We used a large reduced representation bisulfite sequencing (RRBS) dataset to assess the distribution of read depth across DNA methylation sites and the extent of missing data. To investigate how various study variables influence power to identify DNA methylation differences between groups, we developed a framework for simulating bisulfite sequencing data. As expected, sequencing read depth, group size, and the magnitude of DNA methylation difference between groups all impacted upon statistical power. The influence on power was not dependent on one specific parameter, but reflected the combination of study-specific variables. As a resource to the community, we have developed a tool, POWEREDBiSeq, which utilizes our simulation framework to predict study-specific power for the identification of DNAm differences between groups, taking into account user-defined read depth filtering parameters and the minimum sample size per group.
Our data-driven approach highlights the importance of filtering bisulfite-sequencing data by minimum read depth and illustrates how the choice of threshold is influenced by the specific study design and the expected differences between groups being compared. The POWEREDBiSeq tool, which can be applied to different types of bisulfite sequencing data (e.g. RRBS, whole genome bisulfite sequencing (WGBS), targeted bisulfite sequencing and amplicon-based bisulfite sequencing), can help users identify the level of data filtering needed to optimize power and aims to improve the reproducibility of bisulfite sequencing studies.
亚硫酸氢盐处理与高通量测序相结合是一种常用的方法,用于定量整个基因组的 DNA 甲基化。使用亚硫酸氢盐测序方法检测 DNA 甲基化组间差异的能力受到实验(例如读取深度、缺失数据和样本量)和生物学(例如 DNA 甲基化的平均水平和组间差异)参数的影响。然而,对于具有影响表观遗传流行病学研究发现可重复性的亚硫酸氢盐测序数据过滤的最佳阈值,目前尚无共识。
我们使用了一个大型的简化代表性亚硫酸氢盐测序(RRBS)数据集来评估读取深度在 DNA 甲基化位点上的分布情况和缺失数据的程度。为了研究各种研究变量如何影响识别组间 DNA 甲基化差异的能力,我们开发了一个模拟亚硫酸氢盐测序数据的框架。
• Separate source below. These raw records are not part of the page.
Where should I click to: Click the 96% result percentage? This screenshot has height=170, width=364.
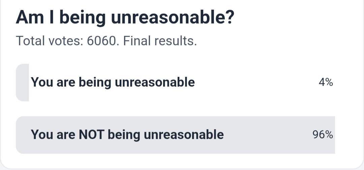click(x=323, y=135)
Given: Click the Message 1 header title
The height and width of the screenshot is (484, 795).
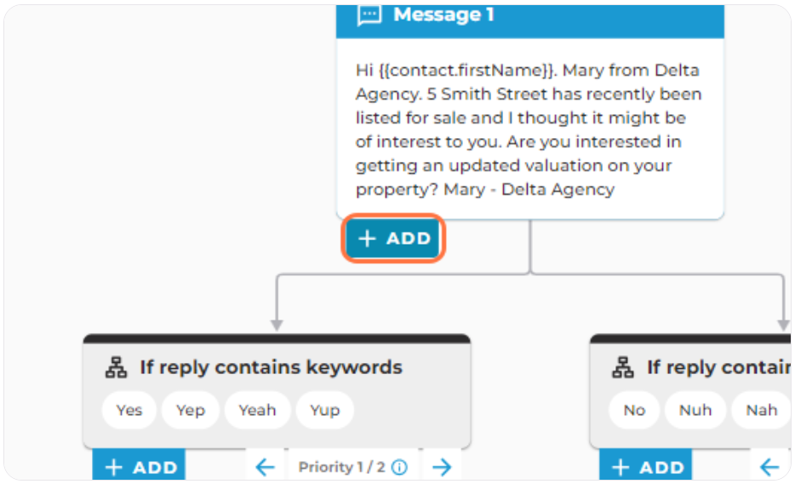Looking at the screenshot, I should pyautogui.click(x=443, y=14).
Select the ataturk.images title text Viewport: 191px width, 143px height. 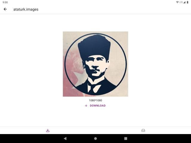click(26, 9)
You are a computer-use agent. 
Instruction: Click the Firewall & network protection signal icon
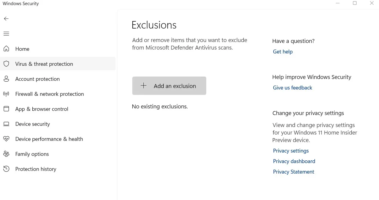[6, 94]
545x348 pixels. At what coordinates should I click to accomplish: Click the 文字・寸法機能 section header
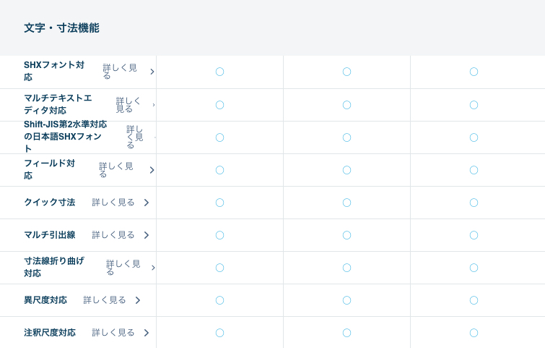[61, 28]
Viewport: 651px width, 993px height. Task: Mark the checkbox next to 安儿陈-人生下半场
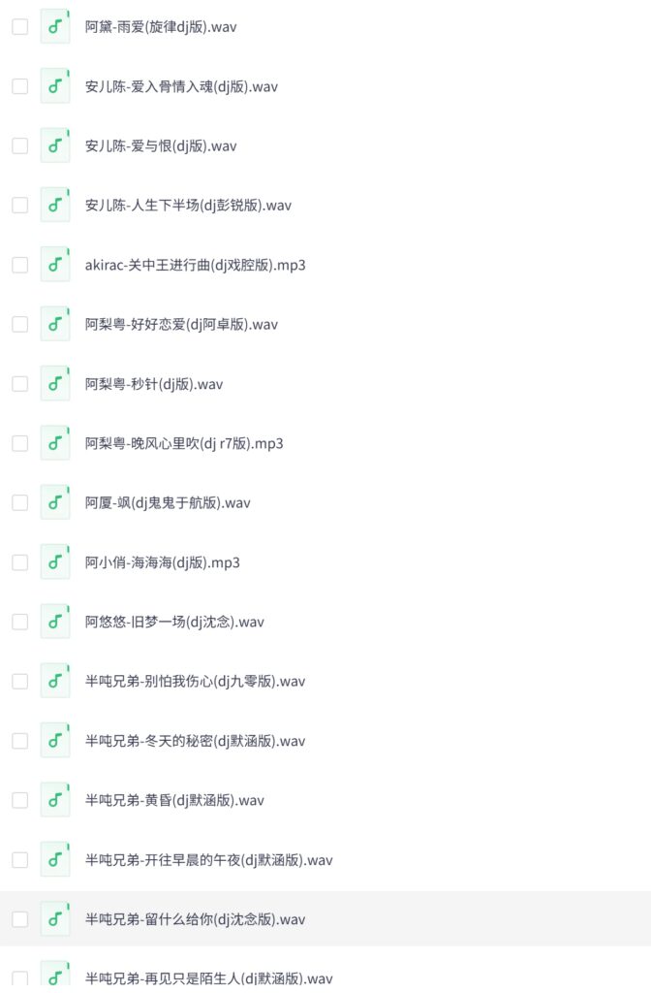[19, 206]
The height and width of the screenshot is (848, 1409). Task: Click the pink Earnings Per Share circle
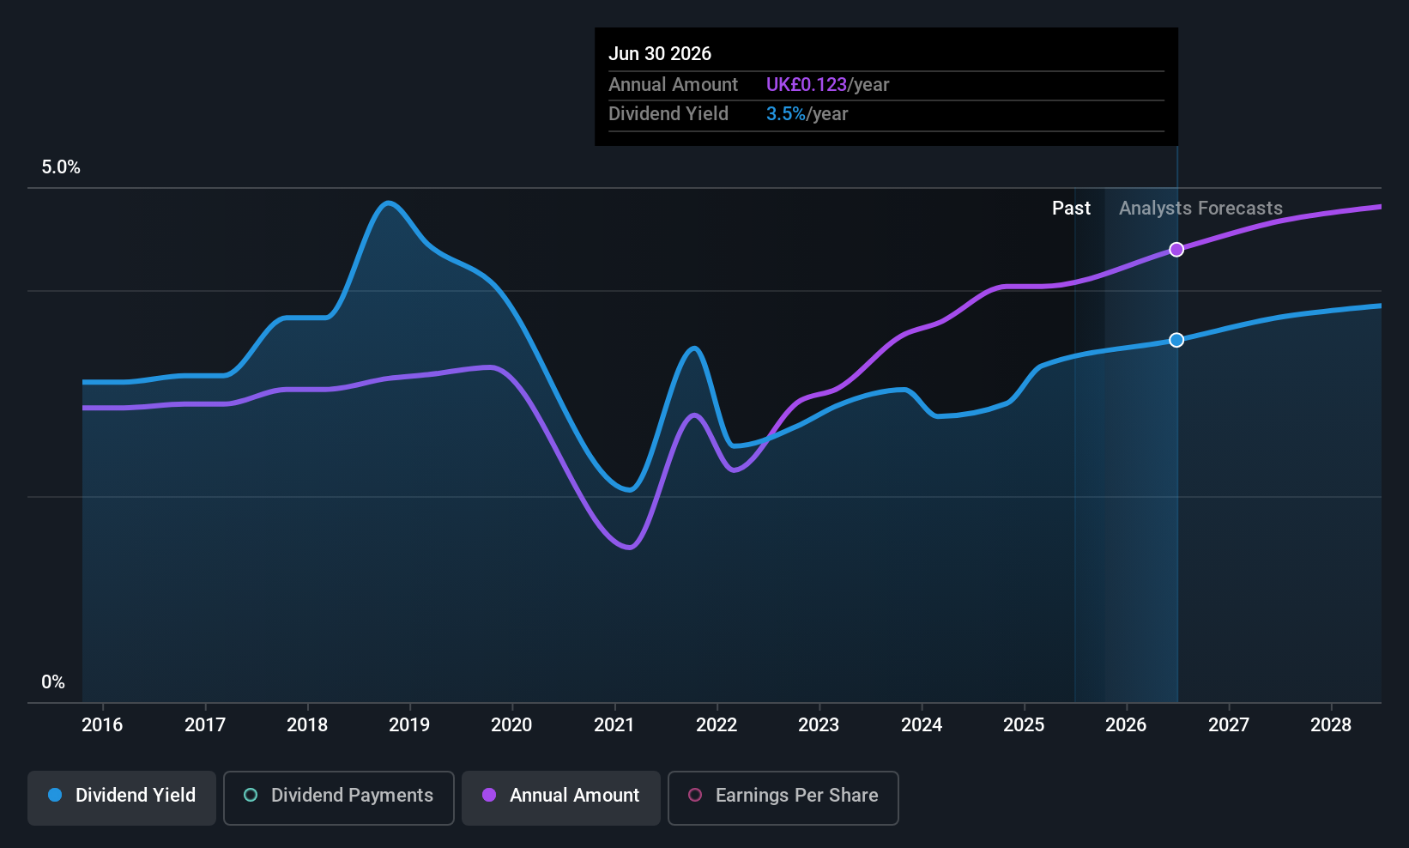coord(695,795)
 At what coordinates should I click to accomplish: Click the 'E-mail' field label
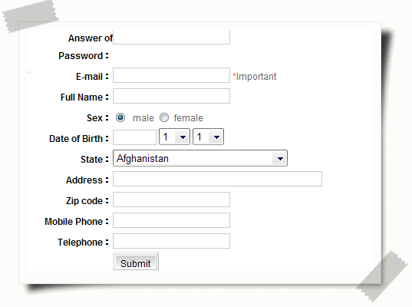coord(89,77)
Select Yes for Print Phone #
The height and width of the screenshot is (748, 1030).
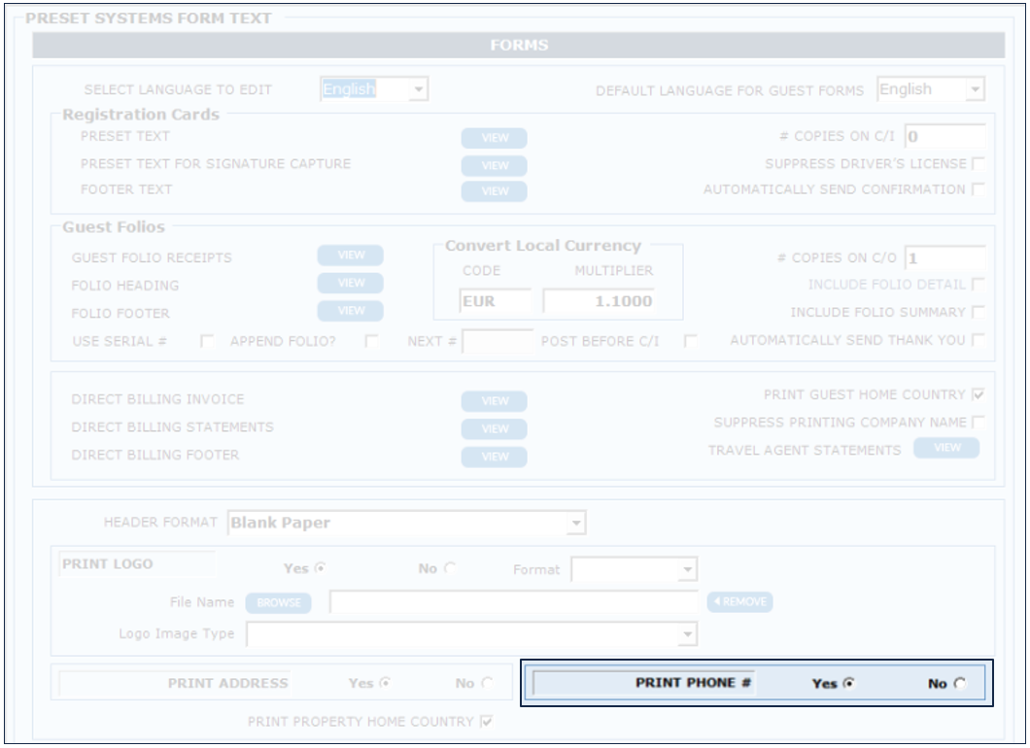click(x=849, y=684)
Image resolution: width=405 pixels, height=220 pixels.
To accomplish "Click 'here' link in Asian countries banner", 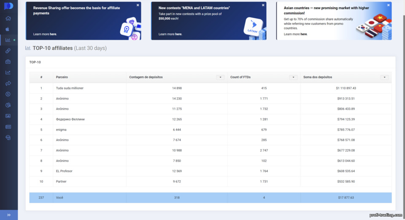I will pyautogui.click(x=304, y=34).
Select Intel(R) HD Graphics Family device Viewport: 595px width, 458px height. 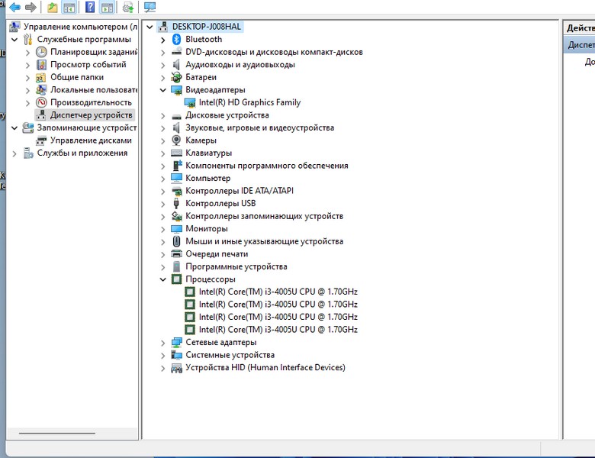pyautogui.click(x=249, y=102)
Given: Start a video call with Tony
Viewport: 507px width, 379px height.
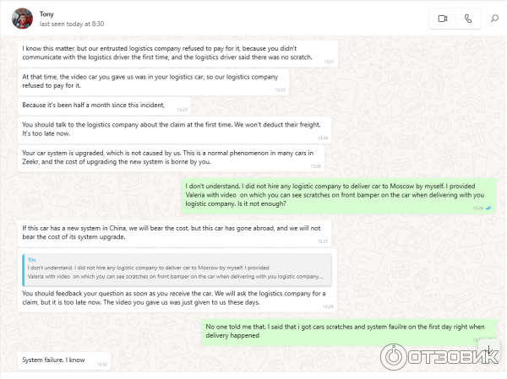Looking at the screenshot, I should (x=442, y=18).
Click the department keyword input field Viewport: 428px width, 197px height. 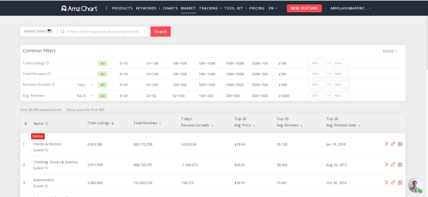point(104,32)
正如预期的那样,测序读取深度、组大小和组间 DNA 甲基化差异的大小都对统计能力产生了影响。这种影响的大小不是取决于一个特定的参数,而是反映了研究特定变量的组合。作为社区的资源,我们开发了一个工具,即 POWEREDBiSeq,它利用我们的模拟框架来预测特定于研究的能力,用于识别组间 DNAm 差异,同时考虑用户定义的读取深度过滤参数和每组的最小样本量。
我们的数据驱动方法强调了通过最小读取深度过滤亚硫酸氢盐测序数据的重要性,并说明了阈值的选择如何受到特定研究设计和正在比较的组间预期差异的影响。POWEREDBiSeq 工具可应用于不同类型的亚硫酸氢盐测序数据(例如 RRBS、全基因组亚硫酸氢盐测序(WGBS)、靶向亚硫酸氢盐测序和基于扩增子的亚硫酸氢盐测序),可以帮助用户确定优化能力所需的数据过滤水平,并旨在提高亚硫酸氢盐测序研究的可重复性。